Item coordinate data

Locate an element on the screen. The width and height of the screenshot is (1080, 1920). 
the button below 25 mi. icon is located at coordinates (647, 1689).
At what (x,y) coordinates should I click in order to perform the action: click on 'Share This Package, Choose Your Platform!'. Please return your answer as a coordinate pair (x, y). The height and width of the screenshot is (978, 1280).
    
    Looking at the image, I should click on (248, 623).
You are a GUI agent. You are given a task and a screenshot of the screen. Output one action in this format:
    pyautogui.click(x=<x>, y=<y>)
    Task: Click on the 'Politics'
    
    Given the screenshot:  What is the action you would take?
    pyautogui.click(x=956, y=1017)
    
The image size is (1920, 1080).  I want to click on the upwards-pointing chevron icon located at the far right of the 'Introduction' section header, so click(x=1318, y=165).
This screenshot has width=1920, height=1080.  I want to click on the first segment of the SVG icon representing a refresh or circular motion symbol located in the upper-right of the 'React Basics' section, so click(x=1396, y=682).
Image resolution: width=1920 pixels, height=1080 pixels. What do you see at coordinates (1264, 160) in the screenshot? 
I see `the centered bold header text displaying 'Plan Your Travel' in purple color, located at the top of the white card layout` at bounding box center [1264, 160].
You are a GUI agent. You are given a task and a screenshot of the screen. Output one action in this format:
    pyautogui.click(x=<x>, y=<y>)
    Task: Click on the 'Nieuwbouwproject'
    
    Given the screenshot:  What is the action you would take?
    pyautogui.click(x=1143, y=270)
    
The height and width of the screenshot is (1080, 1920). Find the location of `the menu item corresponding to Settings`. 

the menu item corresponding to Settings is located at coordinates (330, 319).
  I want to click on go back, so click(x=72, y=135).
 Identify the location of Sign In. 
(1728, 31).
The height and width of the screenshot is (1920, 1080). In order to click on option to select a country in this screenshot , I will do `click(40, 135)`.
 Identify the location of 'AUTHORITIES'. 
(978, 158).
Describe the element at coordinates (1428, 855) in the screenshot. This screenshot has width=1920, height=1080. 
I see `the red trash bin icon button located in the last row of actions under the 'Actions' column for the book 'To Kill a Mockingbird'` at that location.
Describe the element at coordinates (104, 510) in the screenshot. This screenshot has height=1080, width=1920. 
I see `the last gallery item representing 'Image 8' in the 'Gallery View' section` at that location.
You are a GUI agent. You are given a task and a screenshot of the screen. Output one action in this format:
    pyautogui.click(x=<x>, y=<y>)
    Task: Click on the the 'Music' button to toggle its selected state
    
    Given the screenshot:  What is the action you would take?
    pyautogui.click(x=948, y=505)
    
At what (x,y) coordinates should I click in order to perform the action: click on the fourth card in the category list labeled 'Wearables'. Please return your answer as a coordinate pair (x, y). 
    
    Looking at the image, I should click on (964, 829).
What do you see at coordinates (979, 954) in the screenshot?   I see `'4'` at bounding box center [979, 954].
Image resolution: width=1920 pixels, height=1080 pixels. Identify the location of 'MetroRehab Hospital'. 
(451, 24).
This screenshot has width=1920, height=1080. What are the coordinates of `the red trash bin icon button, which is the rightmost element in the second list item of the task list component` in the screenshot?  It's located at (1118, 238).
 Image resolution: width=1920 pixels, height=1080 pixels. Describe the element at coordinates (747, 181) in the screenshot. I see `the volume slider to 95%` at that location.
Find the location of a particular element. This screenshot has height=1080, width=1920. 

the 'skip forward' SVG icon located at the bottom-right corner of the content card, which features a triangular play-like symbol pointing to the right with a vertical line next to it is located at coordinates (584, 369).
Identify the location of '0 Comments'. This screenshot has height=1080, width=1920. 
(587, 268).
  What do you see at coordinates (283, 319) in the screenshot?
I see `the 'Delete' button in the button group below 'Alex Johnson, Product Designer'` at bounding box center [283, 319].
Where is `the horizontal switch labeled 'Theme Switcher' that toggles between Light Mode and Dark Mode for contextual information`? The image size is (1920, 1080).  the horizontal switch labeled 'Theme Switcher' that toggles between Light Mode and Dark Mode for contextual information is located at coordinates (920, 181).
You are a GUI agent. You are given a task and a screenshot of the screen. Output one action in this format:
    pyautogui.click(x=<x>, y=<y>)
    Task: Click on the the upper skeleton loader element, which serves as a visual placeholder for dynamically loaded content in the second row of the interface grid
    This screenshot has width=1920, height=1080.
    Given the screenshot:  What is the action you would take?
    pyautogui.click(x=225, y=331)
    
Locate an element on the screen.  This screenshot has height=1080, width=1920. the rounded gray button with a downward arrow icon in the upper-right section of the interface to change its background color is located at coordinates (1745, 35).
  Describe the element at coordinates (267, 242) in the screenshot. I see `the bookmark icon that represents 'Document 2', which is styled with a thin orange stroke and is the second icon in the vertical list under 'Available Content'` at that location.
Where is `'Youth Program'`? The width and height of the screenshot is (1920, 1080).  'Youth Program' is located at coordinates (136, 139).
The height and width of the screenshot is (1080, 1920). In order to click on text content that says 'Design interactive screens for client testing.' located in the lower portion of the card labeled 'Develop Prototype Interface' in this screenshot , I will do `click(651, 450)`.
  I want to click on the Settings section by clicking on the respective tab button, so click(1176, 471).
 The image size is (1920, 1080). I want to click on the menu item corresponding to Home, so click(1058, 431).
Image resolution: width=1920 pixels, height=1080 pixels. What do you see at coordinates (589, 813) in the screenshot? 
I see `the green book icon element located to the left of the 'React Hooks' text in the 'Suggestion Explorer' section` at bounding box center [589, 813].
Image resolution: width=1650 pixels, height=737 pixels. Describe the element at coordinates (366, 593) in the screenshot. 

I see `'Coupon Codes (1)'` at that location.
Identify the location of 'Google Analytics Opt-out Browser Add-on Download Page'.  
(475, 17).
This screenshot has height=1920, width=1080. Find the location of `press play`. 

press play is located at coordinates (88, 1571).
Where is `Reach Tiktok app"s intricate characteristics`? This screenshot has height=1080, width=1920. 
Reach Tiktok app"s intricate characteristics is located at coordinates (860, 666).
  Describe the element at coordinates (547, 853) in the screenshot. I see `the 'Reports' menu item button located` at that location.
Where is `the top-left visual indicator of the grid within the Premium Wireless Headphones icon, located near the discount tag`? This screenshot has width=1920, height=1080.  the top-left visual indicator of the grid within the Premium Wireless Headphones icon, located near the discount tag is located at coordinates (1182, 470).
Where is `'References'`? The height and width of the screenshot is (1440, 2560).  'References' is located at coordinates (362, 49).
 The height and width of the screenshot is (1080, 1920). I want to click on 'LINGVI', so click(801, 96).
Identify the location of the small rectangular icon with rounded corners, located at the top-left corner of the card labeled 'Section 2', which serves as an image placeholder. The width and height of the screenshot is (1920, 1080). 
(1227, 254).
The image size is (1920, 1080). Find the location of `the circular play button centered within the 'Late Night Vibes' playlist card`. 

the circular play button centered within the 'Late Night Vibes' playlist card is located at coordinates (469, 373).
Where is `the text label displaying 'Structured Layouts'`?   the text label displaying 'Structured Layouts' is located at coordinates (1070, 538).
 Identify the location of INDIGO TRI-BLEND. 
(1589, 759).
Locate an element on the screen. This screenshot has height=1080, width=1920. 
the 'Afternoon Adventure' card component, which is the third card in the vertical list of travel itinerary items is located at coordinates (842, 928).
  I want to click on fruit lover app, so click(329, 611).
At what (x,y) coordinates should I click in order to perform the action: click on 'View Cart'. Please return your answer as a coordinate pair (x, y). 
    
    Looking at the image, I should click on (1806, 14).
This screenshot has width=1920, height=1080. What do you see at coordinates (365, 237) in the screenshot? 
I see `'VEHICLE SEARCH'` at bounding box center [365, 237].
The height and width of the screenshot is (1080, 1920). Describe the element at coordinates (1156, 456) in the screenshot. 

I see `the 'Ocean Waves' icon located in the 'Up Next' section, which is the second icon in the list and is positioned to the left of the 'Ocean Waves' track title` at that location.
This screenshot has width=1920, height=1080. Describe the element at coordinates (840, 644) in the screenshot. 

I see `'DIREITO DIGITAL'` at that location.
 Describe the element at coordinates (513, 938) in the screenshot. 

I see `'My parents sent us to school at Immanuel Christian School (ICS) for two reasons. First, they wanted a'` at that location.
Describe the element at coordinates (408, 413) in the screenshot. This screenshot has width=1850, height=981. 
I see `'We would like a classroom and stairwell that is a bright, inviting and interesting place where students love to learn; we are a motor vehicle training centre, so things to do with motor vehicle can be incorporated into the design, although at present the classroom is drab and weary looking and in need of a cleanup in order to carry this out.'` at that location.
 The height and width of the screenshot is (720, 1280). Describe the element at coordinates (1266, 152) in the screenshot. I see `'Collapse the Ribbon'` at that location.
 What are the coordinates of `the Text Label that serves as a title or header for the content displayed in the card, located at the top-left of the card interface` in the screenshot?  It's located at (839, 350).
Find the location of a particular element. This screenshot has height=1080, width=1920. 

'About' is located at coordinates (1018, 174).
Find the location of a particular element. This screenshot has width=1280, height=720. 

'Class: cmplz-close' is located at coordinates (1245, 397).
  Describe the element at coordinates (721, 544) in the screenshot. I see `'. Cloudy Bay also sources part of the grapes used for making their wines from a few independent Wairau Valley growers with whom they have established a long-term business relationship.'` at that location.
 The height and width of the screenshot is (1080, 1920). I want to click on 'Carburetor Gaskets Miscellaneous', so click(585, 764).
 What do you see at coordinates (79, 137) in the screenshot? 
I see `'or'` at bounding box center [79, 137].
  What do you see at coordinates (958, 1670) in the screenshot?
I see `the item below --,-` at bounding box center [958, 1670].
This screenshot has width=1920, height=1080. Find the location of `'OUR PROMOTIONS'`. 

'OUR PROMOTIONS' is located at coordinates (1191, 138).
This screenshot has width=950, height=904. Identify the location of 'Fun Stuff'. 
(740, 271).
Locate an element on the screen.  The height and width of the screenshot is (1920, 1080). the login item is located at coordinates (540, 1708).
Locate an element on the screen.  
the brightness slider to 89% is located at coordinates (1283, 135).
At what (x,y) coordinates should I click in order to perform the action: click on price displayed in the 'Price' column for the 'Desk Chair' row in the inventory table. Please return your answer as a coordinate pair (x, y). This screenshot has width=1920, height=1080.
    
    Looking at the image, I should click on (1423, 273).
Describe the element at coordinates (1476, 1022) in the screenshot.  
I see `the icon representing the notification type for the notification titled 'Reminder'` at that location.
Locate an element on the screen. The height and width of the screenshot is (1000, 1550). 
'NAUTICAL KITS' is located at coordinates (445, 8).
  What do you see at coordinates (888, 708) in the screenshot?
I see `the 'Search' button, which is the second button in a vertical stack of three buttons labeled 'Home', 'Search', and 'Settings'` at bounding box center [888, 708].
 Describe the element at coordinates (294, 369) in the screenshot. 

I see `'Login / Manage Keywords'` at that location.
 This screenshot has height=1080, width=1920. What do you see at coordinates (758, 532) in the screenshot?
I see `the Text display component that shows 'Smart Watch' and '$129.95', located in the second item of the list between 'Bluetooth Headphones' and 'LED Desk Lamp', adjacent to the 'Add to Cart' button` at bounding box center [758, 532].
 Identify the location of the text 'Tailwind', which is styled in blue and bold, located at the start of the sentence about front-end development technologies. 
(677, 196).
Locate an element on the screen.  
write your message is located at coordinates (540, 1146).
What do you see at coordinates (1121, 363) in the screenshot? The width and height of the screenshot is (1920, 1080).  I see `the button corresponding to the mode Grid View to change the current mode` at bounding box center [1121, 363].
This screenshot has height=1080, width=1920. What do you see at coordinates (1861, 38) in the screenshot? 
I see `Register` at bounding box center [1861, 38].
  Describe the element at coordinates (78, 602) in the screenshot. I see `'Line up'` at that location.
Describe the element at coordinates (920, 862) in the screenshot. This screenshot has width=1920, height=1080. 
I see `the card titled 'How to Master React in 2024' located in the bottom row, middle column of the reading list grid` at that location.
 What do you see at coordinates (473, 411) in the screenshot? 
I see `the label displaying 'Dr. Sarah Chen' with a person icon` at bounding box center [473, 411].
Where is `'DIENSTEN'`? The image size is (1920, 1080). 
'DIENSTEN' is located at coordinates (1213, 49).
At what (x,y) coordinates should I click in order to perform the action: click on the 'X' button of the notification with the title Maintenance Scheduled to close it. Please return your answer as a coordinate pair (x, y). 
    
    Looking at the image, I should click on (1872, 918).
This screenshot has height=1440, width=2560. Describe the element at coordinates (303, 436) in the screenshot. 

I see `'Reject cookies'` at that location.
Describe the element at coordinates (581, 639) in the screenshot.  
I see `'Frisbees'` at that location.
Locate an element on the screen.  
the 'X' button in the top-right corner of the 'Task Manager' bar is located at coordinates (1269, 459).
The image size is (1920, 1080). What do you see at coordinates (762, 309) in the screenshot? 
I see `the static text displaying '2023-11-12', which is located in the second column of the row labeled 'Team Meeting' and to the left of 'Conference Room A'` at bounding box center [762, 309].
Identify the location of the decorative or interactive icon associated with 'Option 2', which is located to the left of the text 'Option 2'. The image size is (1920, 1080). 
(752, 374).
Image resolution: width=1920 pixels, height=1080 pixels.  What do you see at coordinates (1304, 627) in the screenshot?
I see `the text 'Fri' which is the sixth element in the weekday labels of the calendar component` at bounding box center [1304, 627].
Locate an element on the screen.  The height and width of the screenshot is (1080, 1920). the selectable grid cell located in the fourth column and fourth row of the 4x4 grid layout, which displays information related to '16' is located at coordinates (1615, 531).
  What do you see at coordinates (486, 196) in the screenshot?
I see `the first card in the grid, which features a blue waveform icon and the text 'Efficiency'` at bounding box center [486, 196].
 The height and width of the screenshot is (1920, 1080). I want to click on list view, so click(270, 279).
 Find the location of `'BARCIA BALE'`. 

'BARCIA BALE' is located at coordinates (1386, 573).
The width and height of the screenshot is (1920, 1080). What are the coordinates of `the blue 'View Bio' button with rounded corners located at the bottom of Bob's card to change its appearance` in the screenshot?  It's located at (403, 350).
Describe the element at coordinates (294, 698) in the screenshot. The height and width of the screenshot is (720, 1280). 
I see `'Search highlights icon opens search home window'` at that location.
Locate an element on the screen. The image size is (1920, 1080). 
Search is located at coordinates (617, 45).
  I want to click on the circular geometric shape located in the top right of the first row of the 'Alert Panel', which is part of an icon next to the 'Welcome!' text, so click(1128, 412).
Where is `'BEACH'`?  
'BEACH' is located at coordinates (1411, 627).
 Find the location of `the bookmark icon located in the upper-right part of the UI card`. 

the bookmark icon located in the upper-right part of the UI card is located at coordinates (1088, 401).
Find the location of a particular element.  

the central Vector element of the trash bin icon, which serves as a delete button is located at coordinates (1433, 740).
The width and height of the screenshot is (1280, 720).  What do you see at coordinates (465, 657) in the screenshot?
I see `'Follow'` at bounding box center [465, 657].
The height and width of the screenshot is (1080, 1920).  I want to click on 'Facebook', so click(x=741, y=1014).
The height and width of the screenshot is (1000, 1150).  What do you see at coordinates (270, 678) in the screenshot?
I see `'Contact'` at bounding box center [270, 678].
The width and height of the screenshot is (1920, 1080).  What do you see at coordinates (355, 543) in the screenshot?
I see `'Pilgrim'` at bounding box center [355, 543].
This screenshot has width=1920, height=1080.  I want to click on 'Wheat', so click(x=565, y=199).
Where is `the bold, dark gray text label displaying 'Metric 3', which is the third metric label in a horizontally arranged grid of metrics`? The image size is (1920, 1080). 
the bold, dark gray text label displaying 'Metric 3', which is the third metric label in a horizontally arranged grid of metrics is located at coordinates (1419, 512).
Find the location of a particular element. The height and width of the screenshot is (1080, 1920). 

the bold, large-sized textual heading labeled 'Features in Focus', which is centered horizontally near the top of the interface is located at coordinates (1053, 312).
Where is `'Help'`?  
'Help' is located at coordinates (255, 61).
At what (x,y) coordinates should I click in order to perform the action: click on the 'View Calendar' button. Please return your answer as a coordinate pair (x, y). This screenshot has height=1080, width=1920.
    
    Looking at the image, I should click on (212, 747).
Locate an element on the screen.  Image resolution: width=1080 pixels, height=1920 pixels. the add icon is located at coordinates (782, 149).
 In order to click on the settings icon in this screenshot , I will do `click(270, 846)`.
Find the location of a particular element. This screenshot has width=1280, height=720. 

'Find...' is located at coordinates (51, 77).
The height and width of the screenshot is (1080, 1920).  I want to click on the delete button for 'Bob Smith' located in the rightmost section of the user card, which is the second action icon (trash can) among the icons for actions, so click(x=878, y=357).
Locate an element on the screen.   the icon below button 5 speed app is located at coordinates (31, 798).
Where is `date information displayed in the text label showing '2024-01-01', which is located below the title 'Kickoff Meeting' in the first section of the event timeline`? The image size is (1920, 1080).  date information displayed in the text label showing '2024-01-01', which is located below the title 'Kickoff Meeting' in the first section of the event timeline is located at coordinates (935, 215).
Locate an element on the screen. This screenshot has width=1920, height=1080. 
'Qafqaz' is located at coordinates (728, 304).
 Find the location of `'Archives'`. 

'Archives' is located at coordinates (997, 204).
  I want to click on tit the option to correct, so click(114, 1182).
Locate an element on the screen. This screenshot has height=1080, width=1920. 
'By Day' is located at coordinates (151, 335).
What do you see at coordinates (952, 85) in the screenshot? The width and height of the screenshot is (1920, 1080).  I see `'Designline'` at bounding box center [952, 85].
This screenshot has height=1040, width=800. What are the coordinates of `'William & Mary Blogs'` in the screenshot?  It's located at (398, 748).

AIM OF THE TASK. Can you reproduce the records word for word, from their start through the line containing "so click(x=1396, y=682).", inclusive?

OUTPUT FOR THIS TASK.
Locate an element on the screen. The width and height of the screenshot is (1080, 1920). 
the button below 25 mi. icon is located at coordinates (647, 1689).
At what (x,y) coordinates should I click in order to perform the action: click on 'Share This Package, Choose Your Platform!'. Please return your answer as a coordinate pair (x, y). The height and width of the screenshot is (978, 1280).
    
    Looking at the image, I should click on (248, 623).
You are a GUI agent. You are given a task and a screenshot of the screen. Output one action in this format:
    pyautogui.click(x=<x>, y=<y>)
    Task: Click on the 'Politics'
    
    Given the screenshot:  What is the action you would take?
    pyautogui.click(x=956, y=1017)
    
The image size is (1920, 1080).  I want to click on the upwards-pointing chevron icon located at the far right of the 'Introduction' section header, so click(x=1318, y=165).
This screenshot has width=1920, height=1080.  I want to click on the first segment of the SVG icon representing a refresh or circular motion symbol located in the upper-right of the 'React Basics' section, so click(x=1396, y=682).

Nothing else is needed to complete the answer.